The objectives of this project are to:
- undertake a proof of concept for the use of spectral analysis to determine bud fruitfulness
- demonstrate the feasibility of predicting bud fruitfulness prior to pruning, using a portable hand-held sensor
The ability to predict bud fruitfulness early in the season is a high priority for the Australian wine sector.
Currently yield prediction requires destructively sampling canes from the vine, then an expert carrying out bud dissections under a microscope. This is both time consuming and expensive.
Spectroscopy offers advantages in terms of speed and simplicity for routine analysis.
Providing a proof of concept, followed by development of a portable hand-held device to allow scanning of buds in the vineyard will provide pruning decision support to vineyard managers and help to alleviate the effects of excessively high or low yielding years.
This project will gather the foundation data to assist in developing a method for rapid, early prediction of yield in grapevines.

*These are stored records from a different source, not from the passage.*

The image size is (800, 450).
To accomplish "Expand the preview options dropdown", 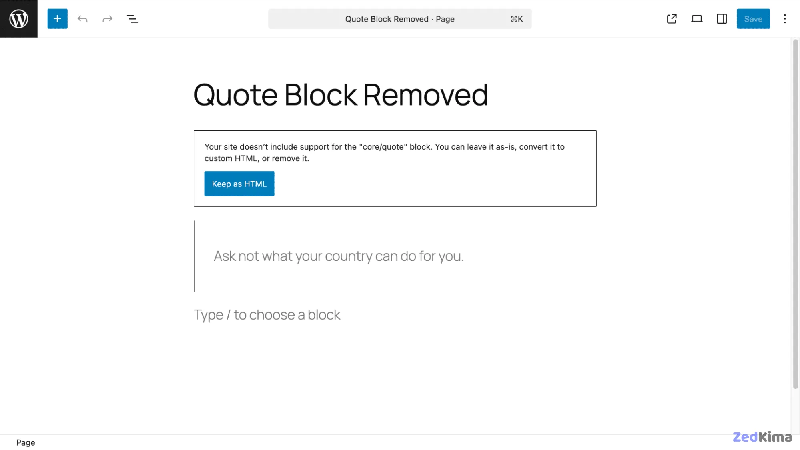I will tap(696, 18).
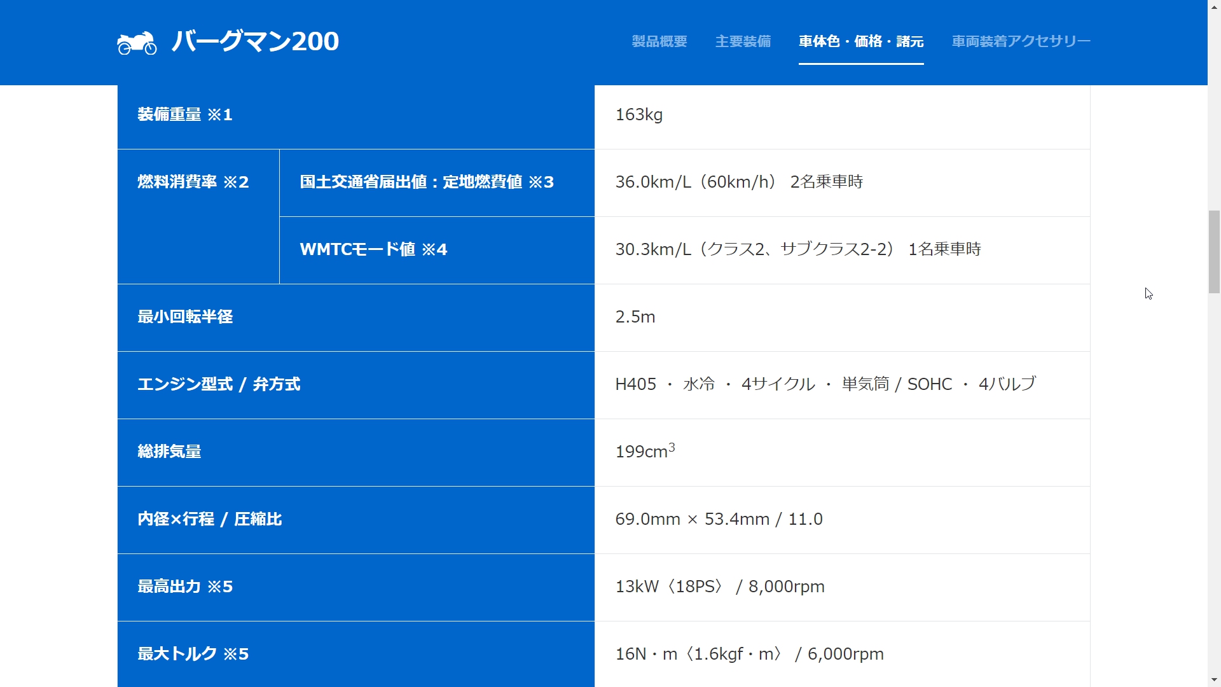Click the バーグマン200 page title
Image resolution: width=1221 pixels, height=687 pixels.
[x=255, y=41]
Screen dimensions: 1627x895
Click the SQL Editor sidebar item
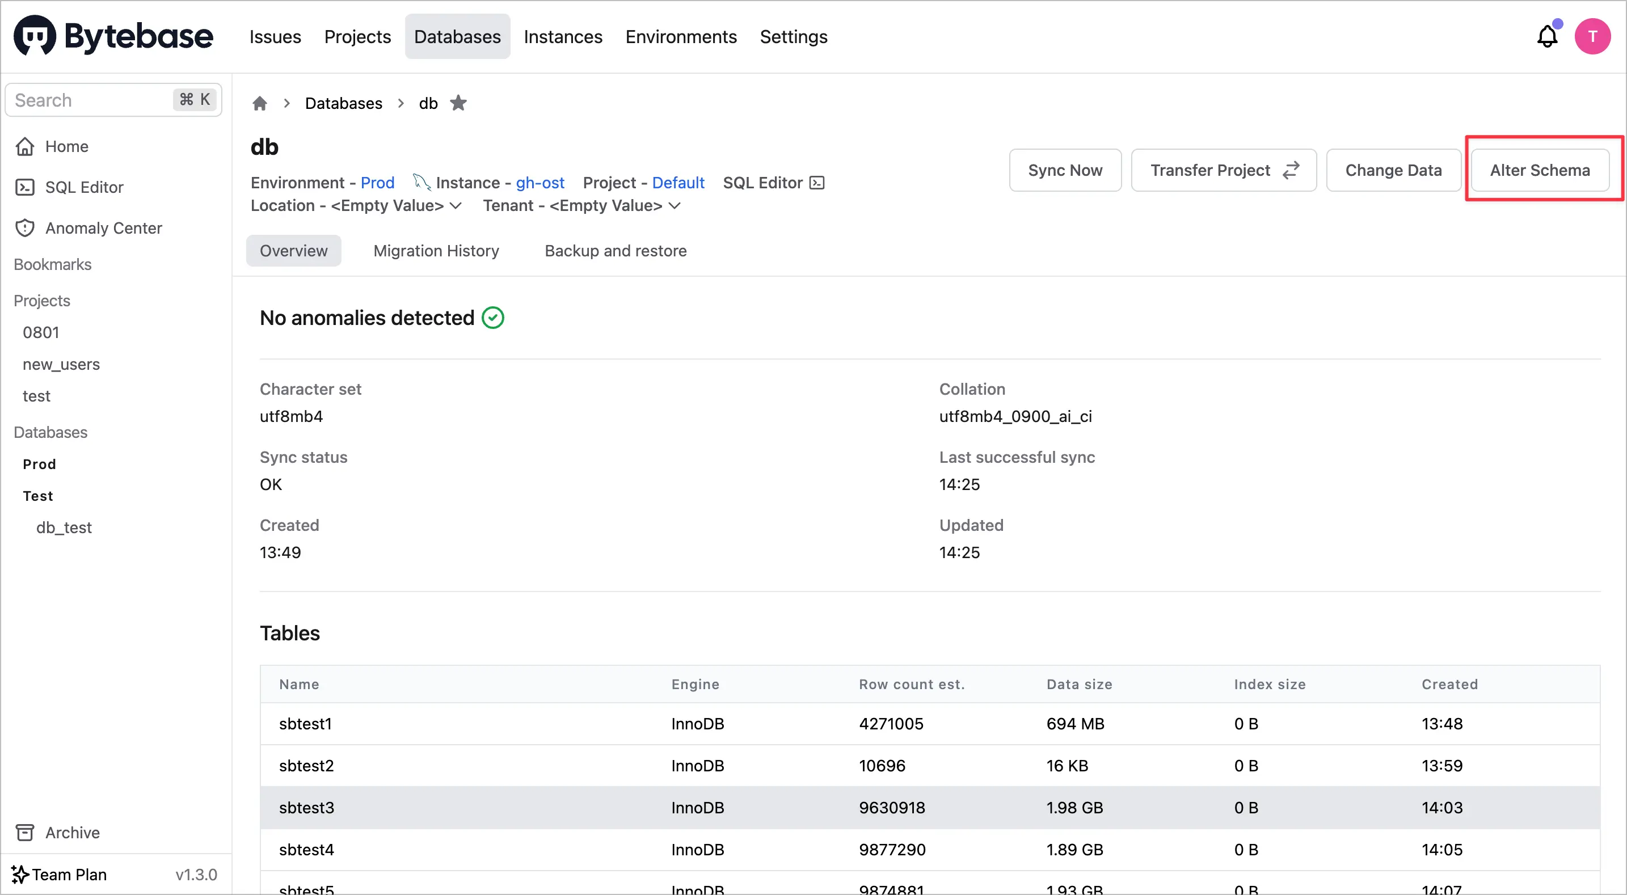coord(83,187)
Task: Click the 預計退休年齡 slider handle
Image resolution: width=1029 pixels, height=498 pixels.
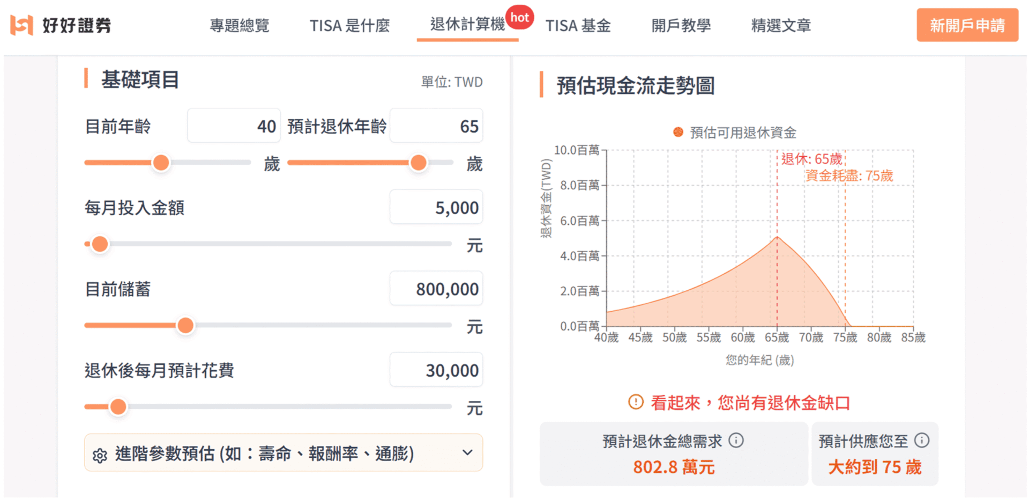Action: click(x=418, y=162)
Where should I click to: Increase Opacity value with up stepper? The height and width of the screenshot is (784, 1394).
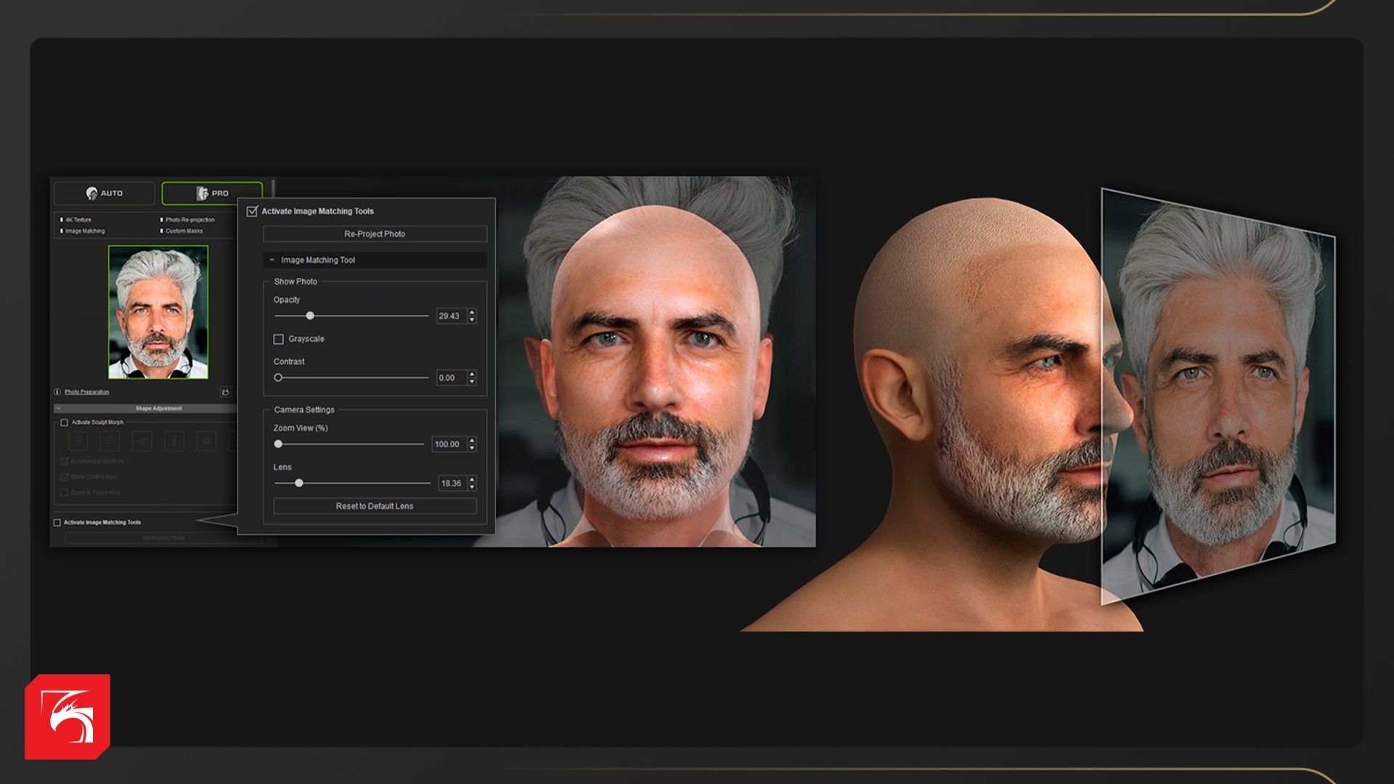(x=472, y=312)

The research will be underpinned by traditional bud dissection methods, coupled with new technology for imaging the contents of intact buds.
This will initially be done by confocal 3D Raman mapping, followed by laboratory based FT-NIR spectroscopy and then portable UV-Vis-NIR spectroscopy in the field.
A predictive model using multivariate analysis will be developed to allow simple scanning of buds to provide yield forecasts prior to budburst.
The data will be used to develop an App for use with a specific instrument and software with relevant calibration, to allow informed pruning decisions to be made in the vineyard.
Findings from this study have the potential to assist growers in making informed pruning decisions resulting in an improved ability to reach target yields.
The digital tool will provide greater accuracy in yield prediction and reduce economic losses due to late season bunch removal or reduced prices due to excessively high yields.
This project is supported by funding from the Australian Government Department of Agriculture and Water Resources as part of its Rural R&D for Profit programme.